Ce qui est difficile avec votre rôle, c'est que vous avez peu d'interactions avec les autres acteurs. Vous êtes souvent isolée dans les plans et c'est un film où les choses passent beaucoup par les regards, par les silences. J'imagine que cela a dû rajouter à la difficulté dont vous parlez.
Oui, exactement. Ça et d'être la seule à porter le secret, parce que les autres jouaient cette autre réalité. L'idée était de jouer cette autre réalité chaleureuse, et j'étais la seule qui, tous les matins, arrivait avec comme un fardeau intérieur. Ça se voyait. Il y avait l'équipe avec les autres acteurs, et il y avait moi. Avec Mathieu.

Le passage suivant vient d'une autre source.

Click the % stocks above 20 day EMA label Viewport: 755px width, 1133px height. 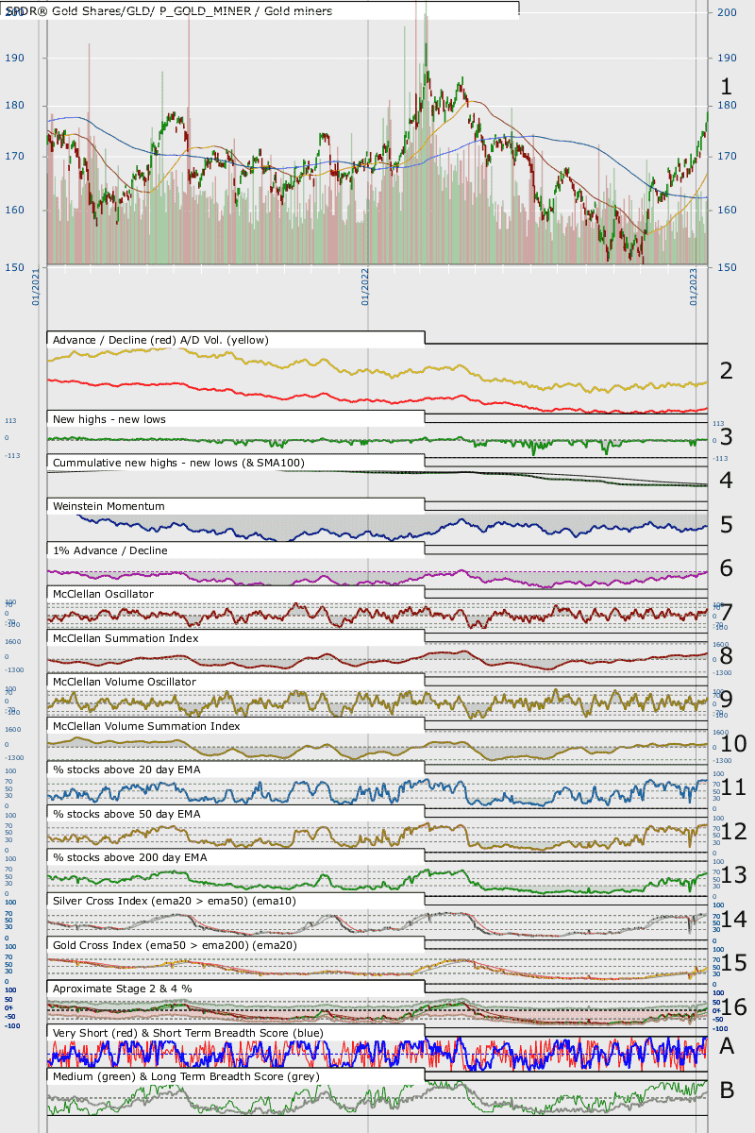pyautogui.click(x=126, y=769)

On devait tout le temps porter le fait de connaître la vérité, ce qui se passe vraiment chez cette femme. Même sans devoir le montrer dans chaque scène, car il y en a où je suis heureuse, j'ai dû porter le savoir du vrai paysage émotionnel. Donc il y avait plein de moments où, avec Mathieu, on pleurait parce qu'on voyait des choses. Et j'ai aussi découvert que l'intuition peut nous guider vers des endroits de vérité, même hors de ce qu'on peut s'imaginer, comme dans la scène de fin. C'était vraiment un travail très spécial, intuitif, dur et beau.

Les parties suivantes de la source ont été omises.